The composition of the four land categories shifts modestly as a function of elevation (figure 3). The percentage of conservation lands declines with increasing elevation in 10 states and is relatively constant in the other 4 states (figure S2). The concentration of conservation lands at the lowest elevations is consistent with the acquisition priorities of the national refuge system and other conservation organizations. Many refuges include habitat immediately along estuaries, but do not extend far inland [23]. The proportion of undeveloped land is also greater at the lowest elevations, especially in Delaware (where two counties prohibit development in floodplains) and Maryland (where state law prevents development within 300 m of the shore in rural areas).

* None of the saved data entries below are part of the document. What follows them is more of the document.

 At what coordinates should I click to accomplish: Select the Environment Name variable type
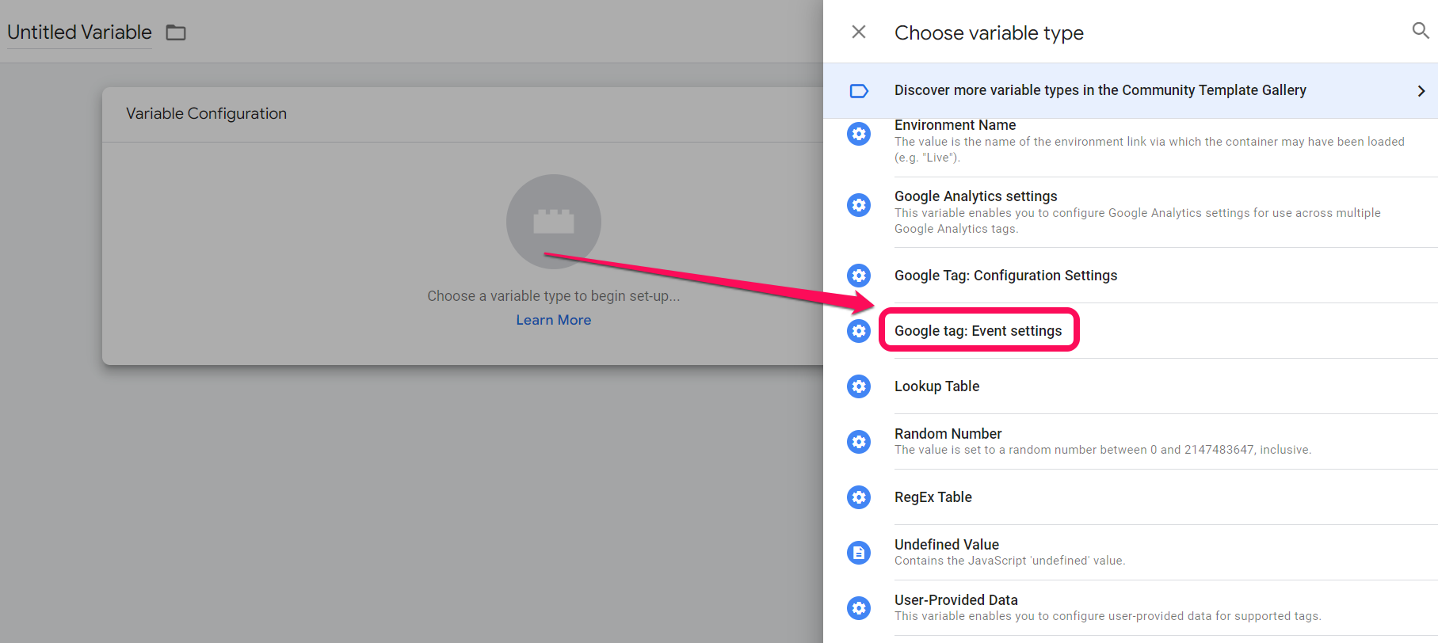pos(955,126)
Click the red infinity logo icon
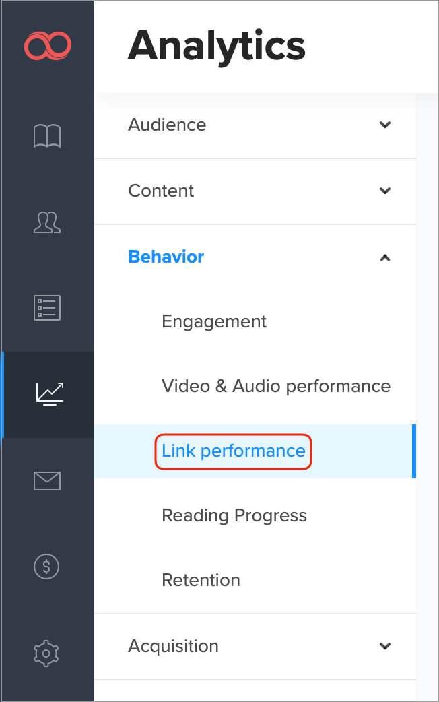The image size is (439, 702). [47, 46]
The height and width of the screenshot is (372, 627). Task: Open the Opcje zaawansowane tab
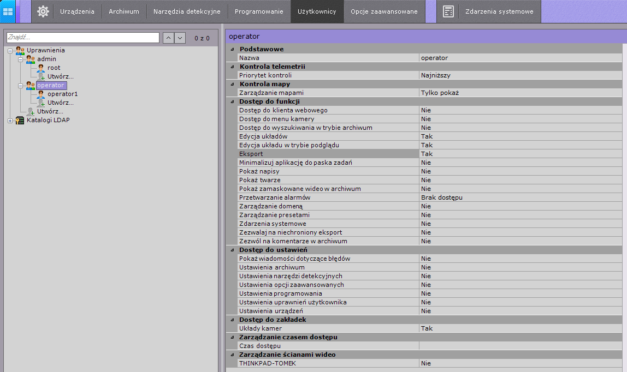(384, 11)
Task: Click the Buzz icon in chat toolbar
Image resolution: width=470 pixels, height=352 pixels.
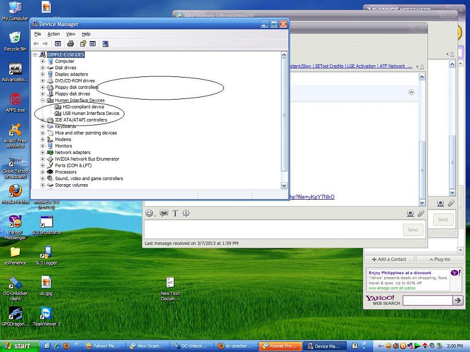Action: (186, 213)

New Jersey is an exception to the general pattern, possibly because all but one of its barrier islands are developed, and the past practice of filling marshes for development [24] has created a legacy of very low-lying development.

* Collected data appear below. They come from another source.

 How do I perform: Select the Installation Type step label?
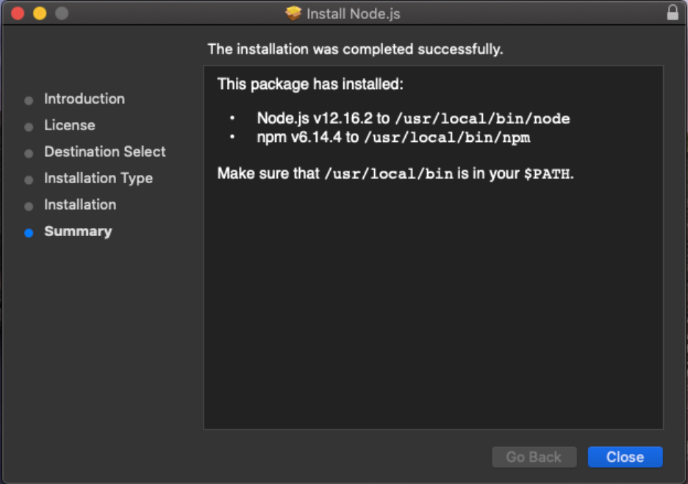pyautogui.click(x=98, y=178)
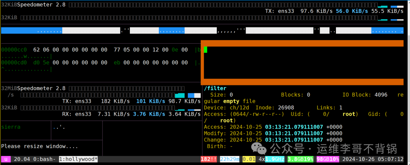Click the 22h29m uptime indicator

pos(229,159)
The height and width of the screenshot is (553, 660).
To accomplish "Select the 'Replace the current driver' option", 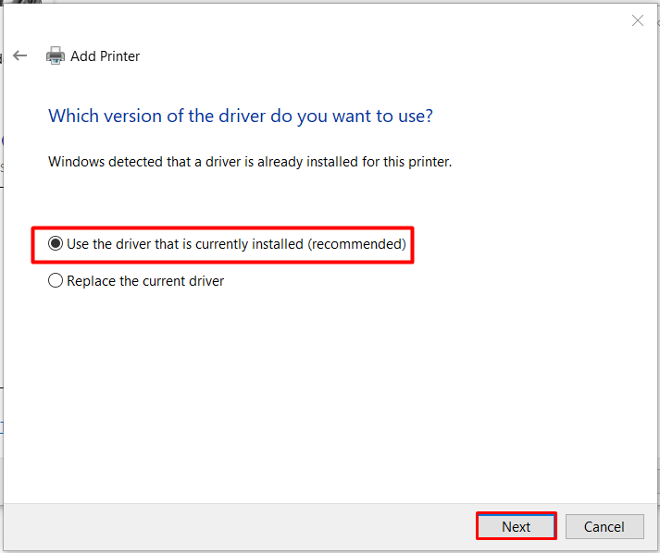I will (x=144, y=280).
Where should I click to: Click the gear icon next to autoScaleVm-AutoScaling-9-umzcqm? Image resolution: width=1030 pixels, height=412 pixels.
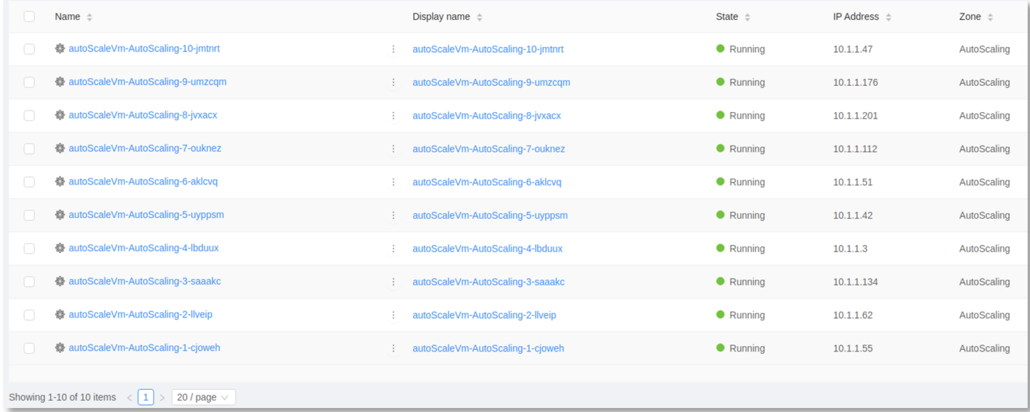[60, 82]
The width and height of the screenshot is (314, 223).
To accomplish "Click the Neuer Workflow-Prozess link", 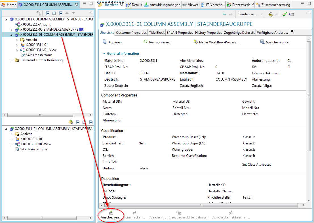I will coord(219,42).
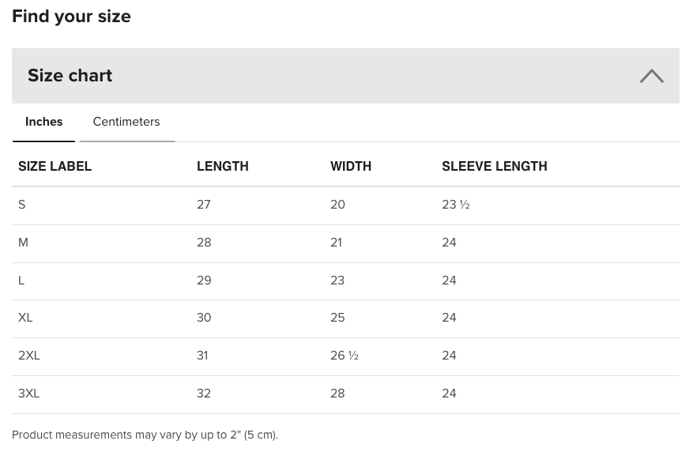This screenshot has width=693, height=452.
Task: Select the L size row label
Action: point(21,281)
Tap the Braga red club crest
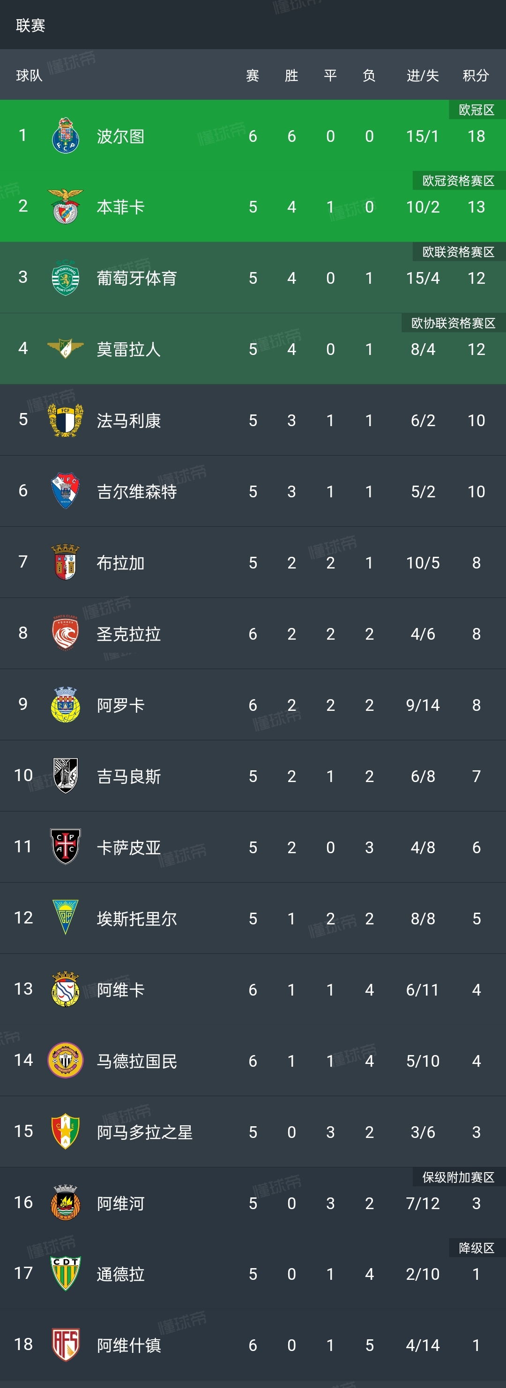The height and width of the screenshot is (1388, 506). pos(65,562)
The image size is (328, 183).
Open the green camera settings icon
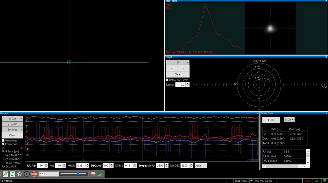point(100,174)
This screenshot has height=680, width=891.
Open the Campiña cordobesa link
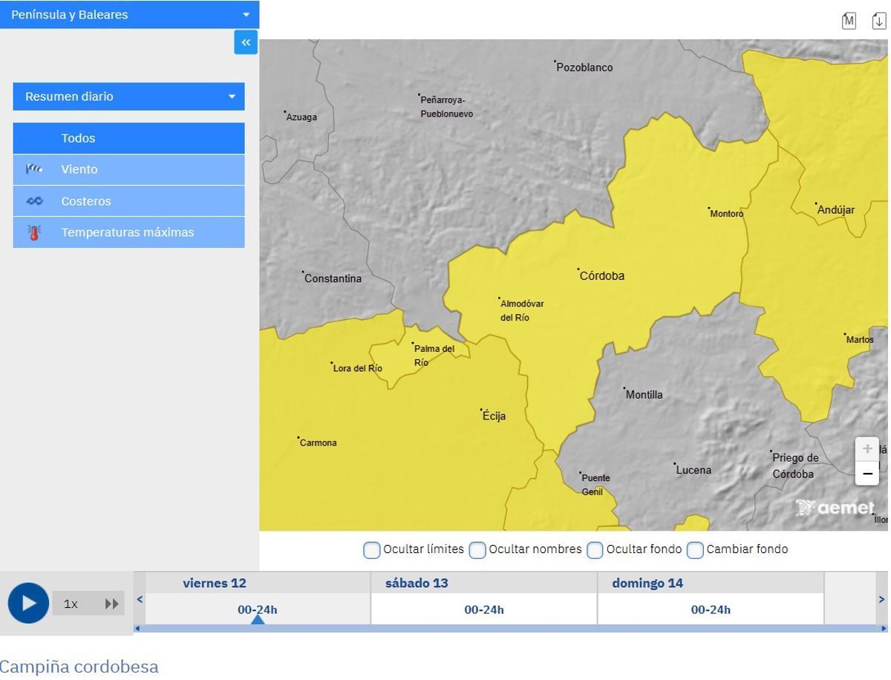79,667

Figure 3 Figure 3. Percentage of dry land within four land use classifications, by elevation. In most states the portion of conservation and undeveloped lands is greatest below 1 m and gradually tapers off at higher elevations, because nature reserves include low land adjacent to wetlands and development is discouraged in floodplains. (a) New Jersey is an exception, primarily because the densely developed coastal communities tend to be in areas with the greatest amount of very low land, such as barrier islands and filled wetlands. (b) Delaware, (c) Maryland and (d) Georgia all follow the typical pattern. (e) Atlanticwide, the portion of developed land decreases above 1.5 m largely because Florida (which is highly developed) accounts for about 35% of the dry land below 1.5 m but only 15% of the dry land above 1.5 m.

Considering our entire study area, 42% of the dry land within 1 m above the tidal wetlands is developed and most likely to be protected given business-as-usual (table 1). Some development either exists or is expected in the land use plans for another 15% of the area. Thus, almost 60% of the lowest dry land is likely to be developed and eventually protected as sea level rises. By contrast, only 9% of this land has been set aside for conservation purposes that would allow coastal ecosystems to migrate inland. Land use plans do not anticipate development of the remaining 33%, which is mostly rural today. Eventually, some of those areas may be developed as well, especially from Virginia to Georgia, where there are few institutional limitations on coastal development.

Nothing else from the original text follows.